I used to inquire about the mysteries of ninpo all the time. But I realized that as I got older and the more actual training I did, the less concerned I became with pursuing that particular thing. Training itself will eventually lead one to mature in many different ways, and I think as we mature, our perspective changes. As a result that which have seemed mysterious and extremely desirable to one at 25, will seem less like a goal, and qualities that we did not even know to look for will have emerged in our lives. 
I guess "perseverance" is the most mysterious thing, that is the hardest to fathom as we start out. I would say today, that the two things that shine the brightest in the ninpo heavens, for me, is perseverance and renshu!

All the best,
B.


----------



## Krevon (Dec 9, 2009)

Yugen said:


> I used to inquire about the mysteries of ninpo all the time. But I realized that as I got older and the more actual training I did, the less concerned I became with pursuing that particular thing. Training itself will eventually lead one to mature in many different ways, and I think as we mature, our perspective changes. As a result that which have seemed mysterious and extremely desirable to one at 25, will seem less like a goal, and qualities that we did not even know to look for will have emerged in our lives.
> I guess "perseverance" is the most mysterious thing, that is the hardest to fathom as we start out. I would say today, that the two things that shine the brightest in the ninpo heavens, for me, is perseverance and renshu!
> 
> All the best,
> B.



It's always hard to explain how you grow into something.  Whether it's training of life, but since we're on a martial arts board........the intangibles of stumbling through a technique when learning, getting the mechanic but still a hiccup in the middle somewhere, and then understanding the concept and flowing through it, learning the nuances and henka.  
I've studied for a long time 18 years before the Bujinkan.  Before that, I was able to work hard and get good technique.  But after three years in the Bujinkan I've found I have to let my mind and spirit work in concert to really grasp the concepts I'm being taught.


----------



## SensibleManiac (Dec 9, 2009)

Chris Parker, I was going to PM you but I figured it should be said in public.
You have a few good books in you and should definitely consider writing at least one.
Sorry for hijacking this thread, but your posts in it are a good example of your voice, that should be in print.
At the very least you should write a blog then compile that into a book.


----------



## Kage-Ronin (Dec 16, 2009)

To the OP:

You might try reading; 

Mind of the Ninja: Exploring the Inner Power by Kirkland C. Peterson.
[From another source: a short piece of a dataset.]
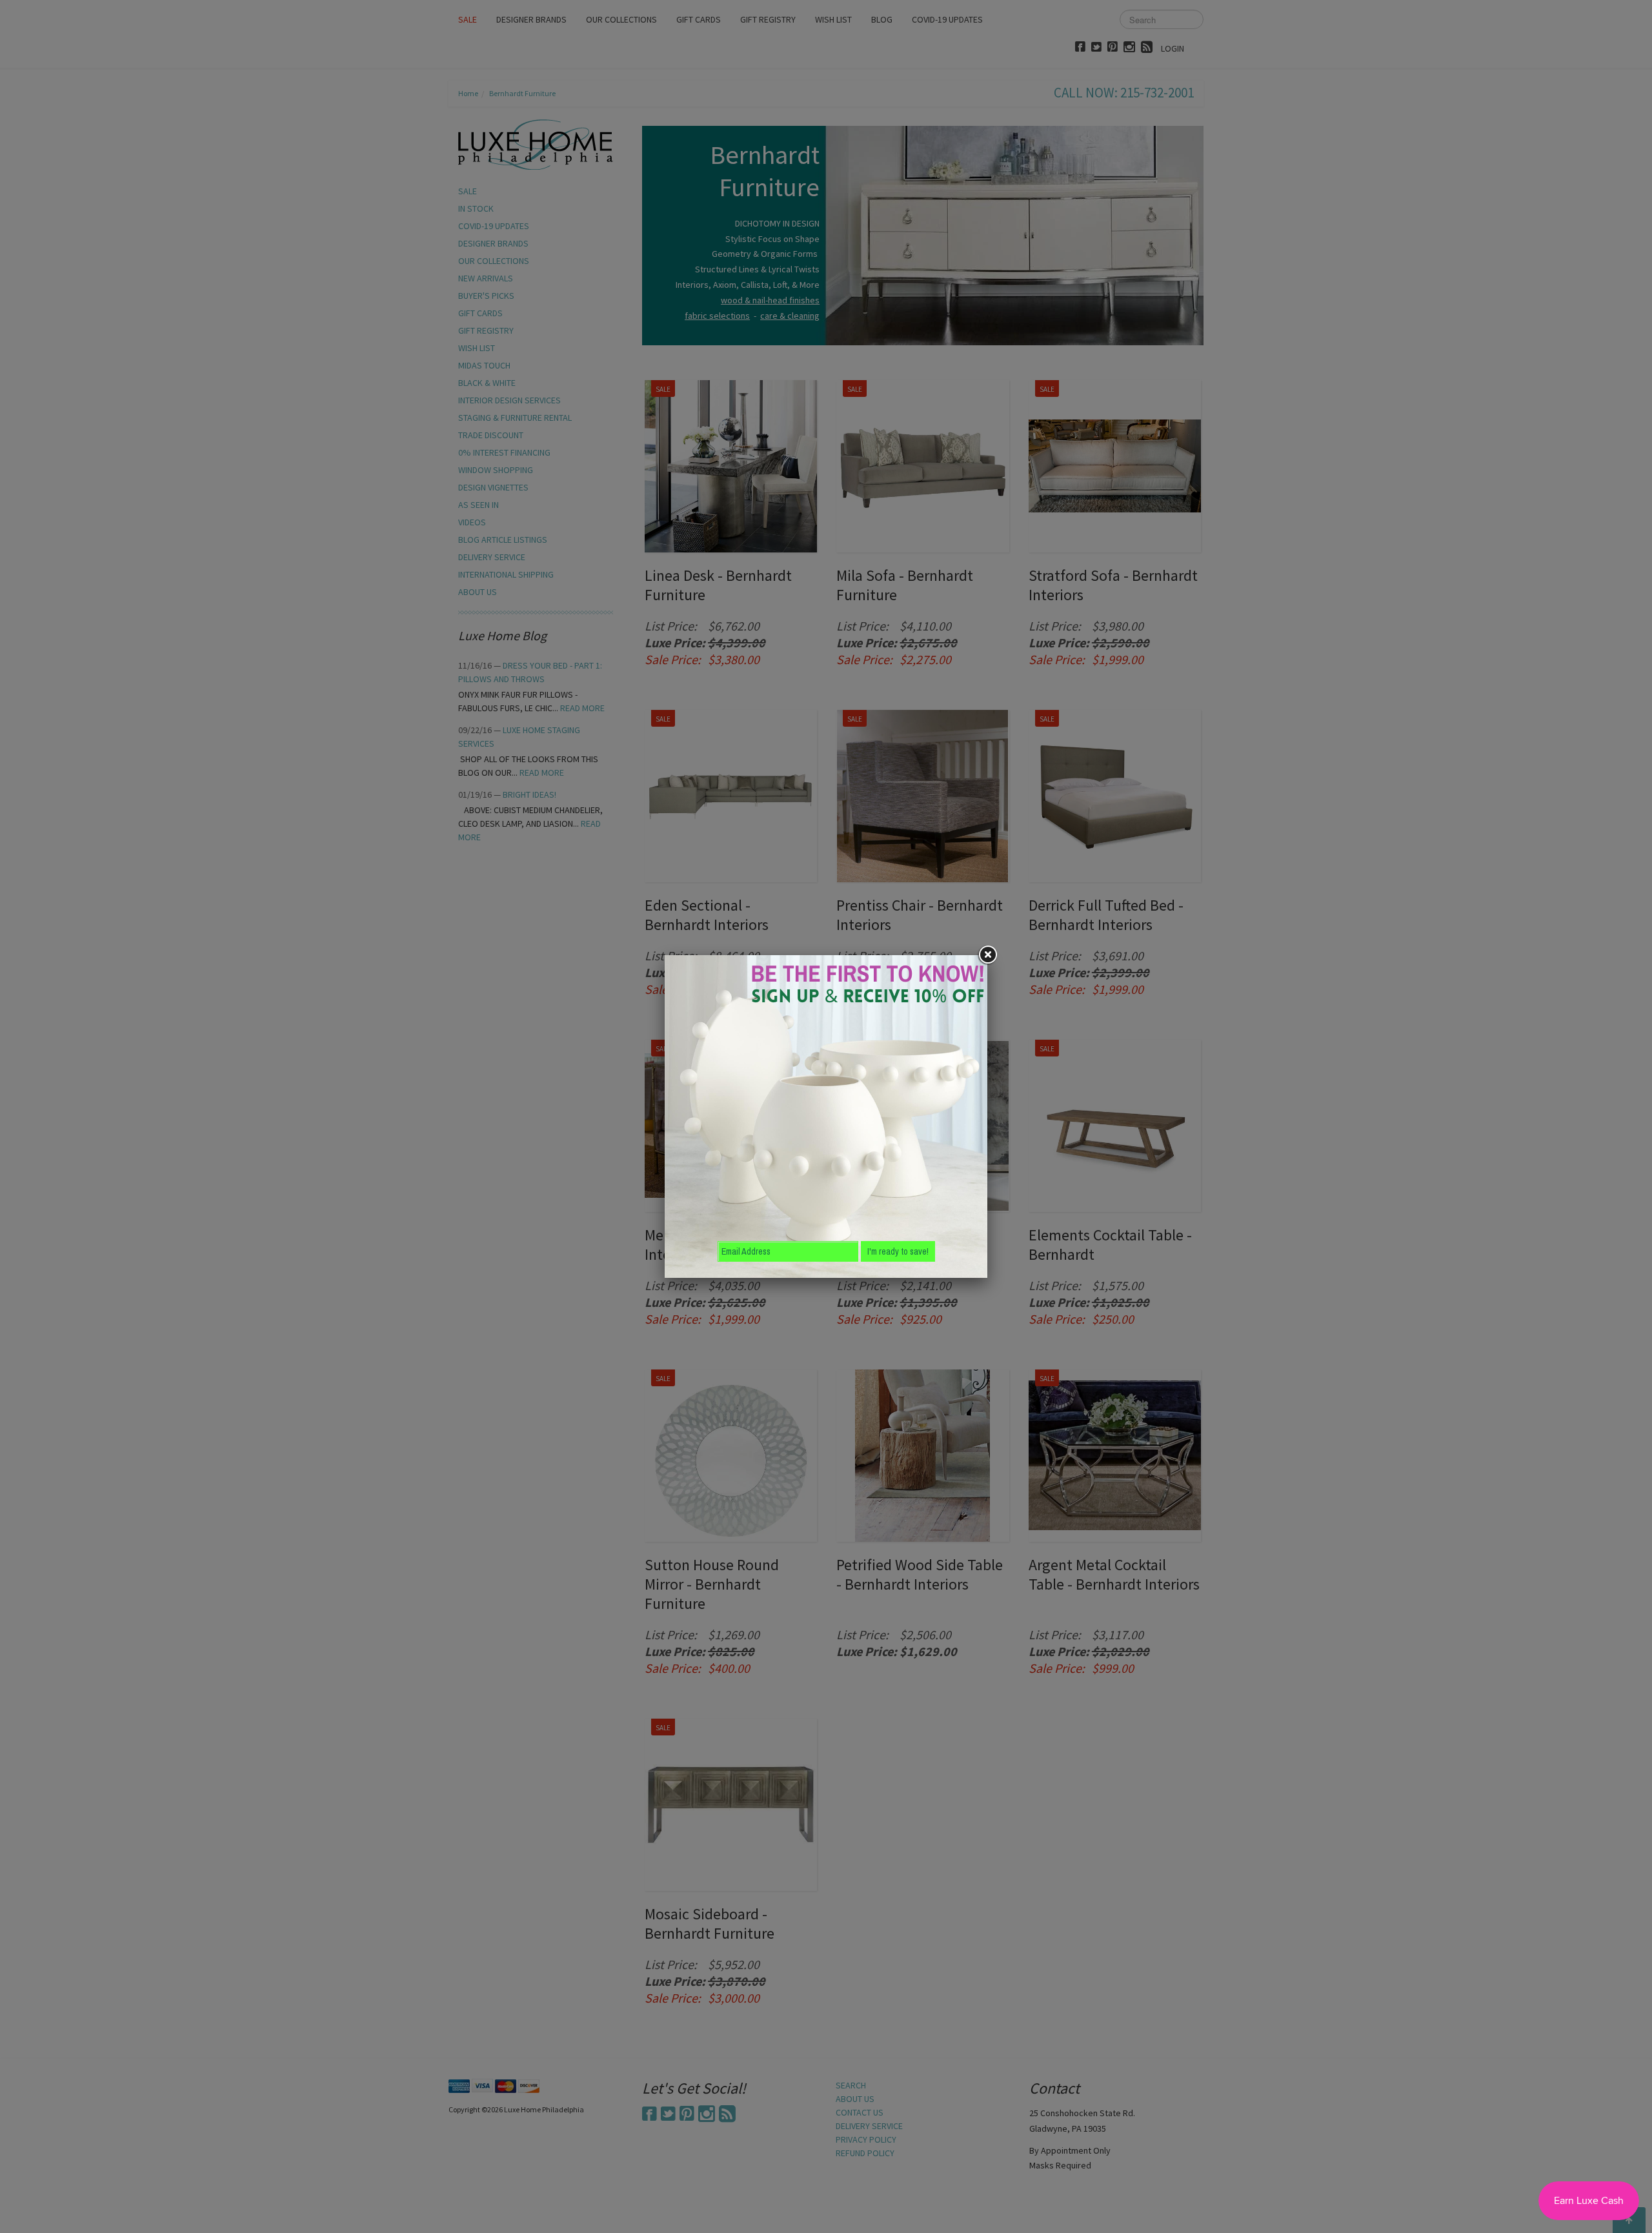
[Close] (987, 955)
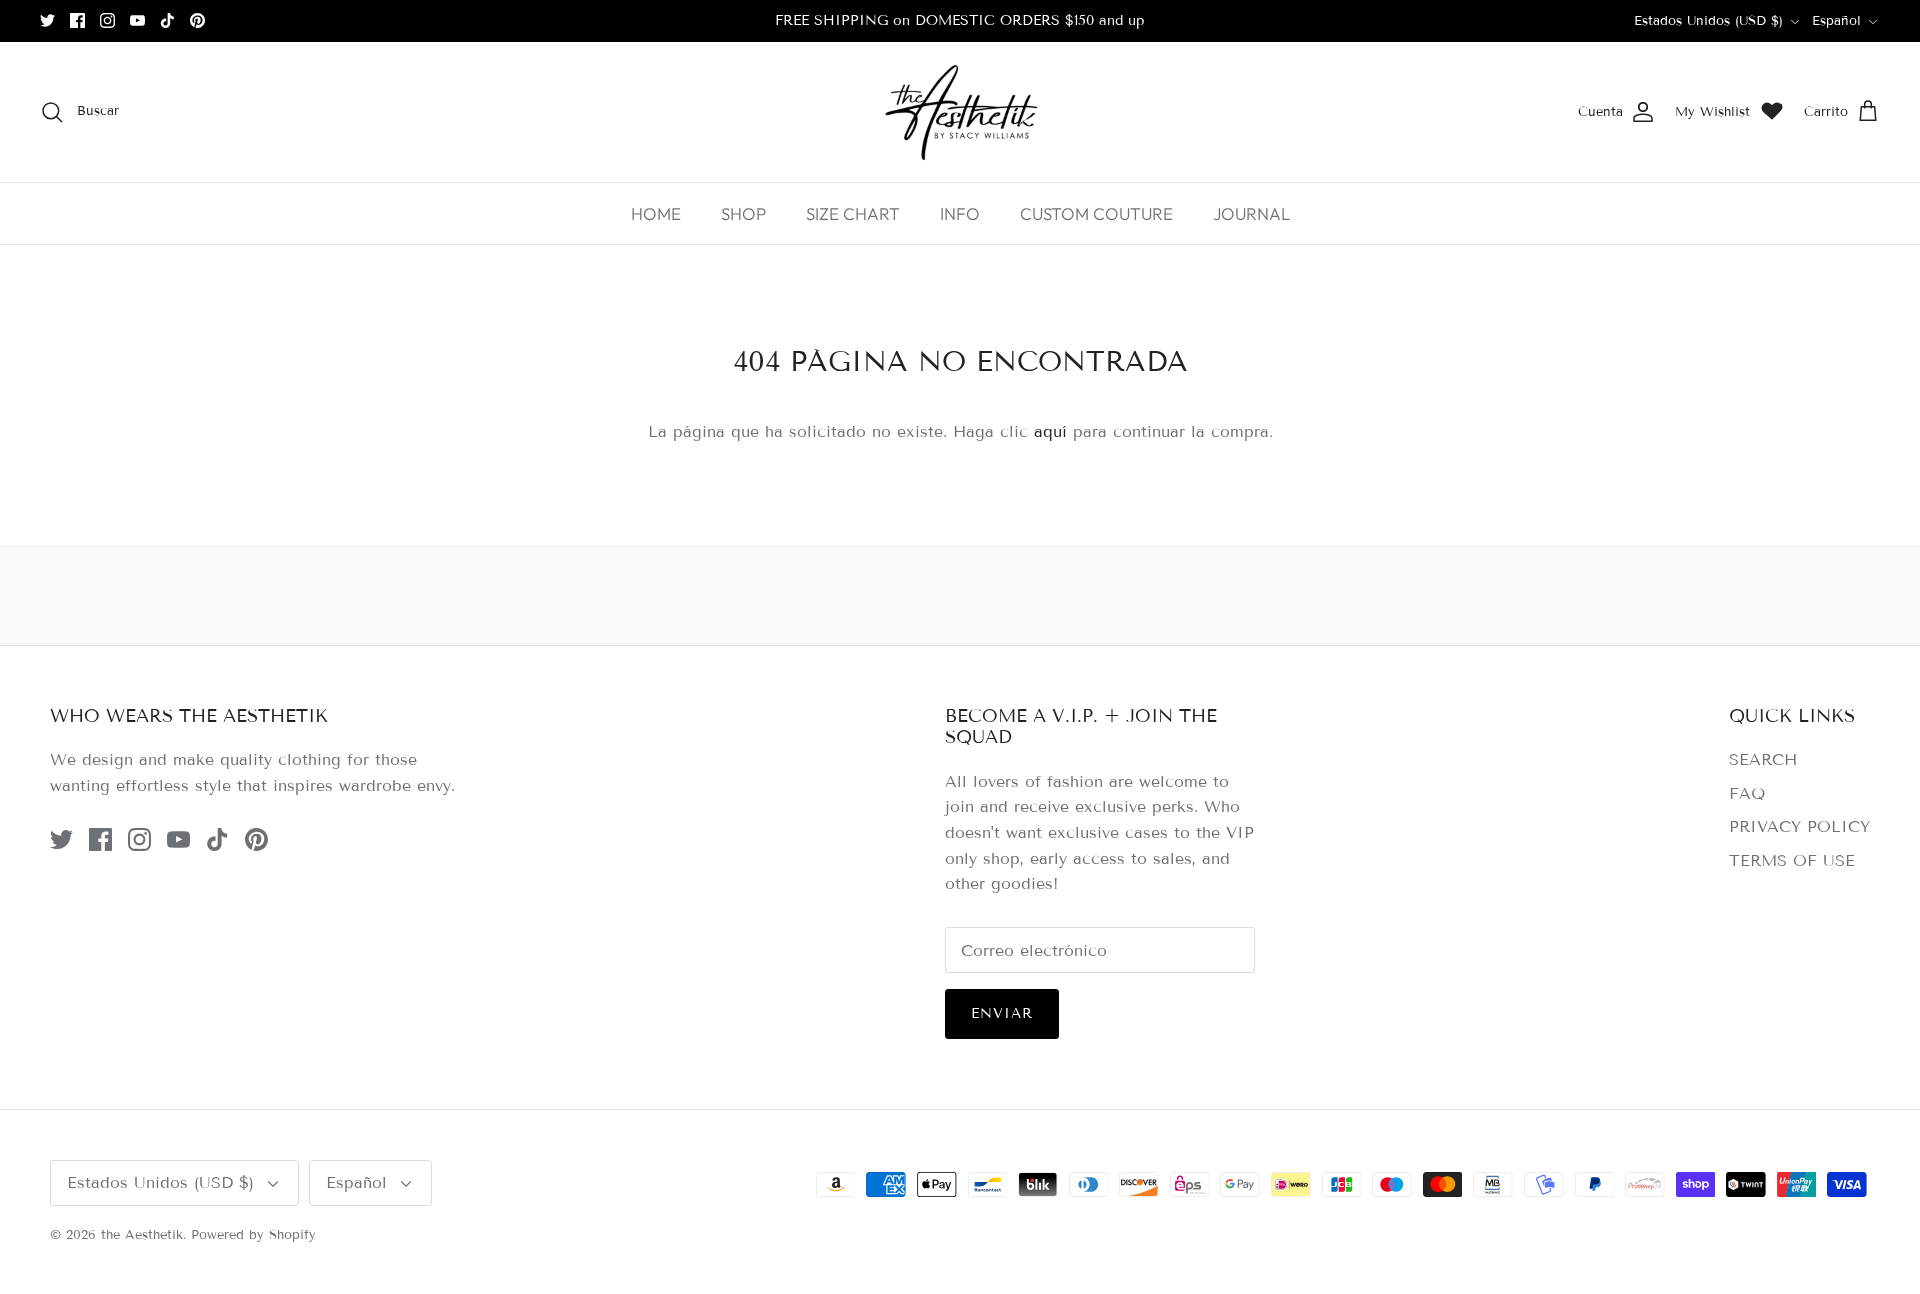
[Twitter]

It is an interesting read.

Best Regards


----------



## stephen (Dec 16, 2009)

Krevon said:


> I study Bujinkan.  And in it as a certain point, we are encouraged to seek out enlightenment and spiritual awakening.  I can't help but wonder as I research over the internet, that I never see this brought up on message boards.
> Is it something that not done or not just not talked about abroad?




Hi, 

I'm not sure we're 'encouraged to seek enlightenment' as such. Although, pretty much every word in that phrase other than _to_ can be taken a bunch of different ways so it's also hard to say...

Personally, I've been told and I agree with the idea that all knowledge and any sort of 'enlightenment' comes through the physical training. So I try to become as physically skilled as possible and gain insight into the more esoteric ideas through that avenue. I think this will help me stay grounded in reality and avoid getting punched in the face in training.


----------



## Krevon (Dec 16, 2009)

Kage-Ronin said:


> To the OP:
> 
> You might try reading;
> 
> ...



Thanks


----------



## Archangel M (Dec 16, 2009)

Be careful of anybody claiming to be able to guide you to "enlightenment". Being skilled in martial arts has the same "enlightenment potential" as marathon running IMO. Don't put yourself in a subservient position to ANYBODY excepting very limited circumstances.


----------



## SensibleManiac (Dec 16, 2009)

Definitely agree that enlightenment is something that should come from the "inside" if you will.
Any activity can be a vehicle, from Yoga to Surfing.
Not that I am claiming enlightenment, aside from a few "moments" here and there, I'm still a work in progress...:drinkbeer


----------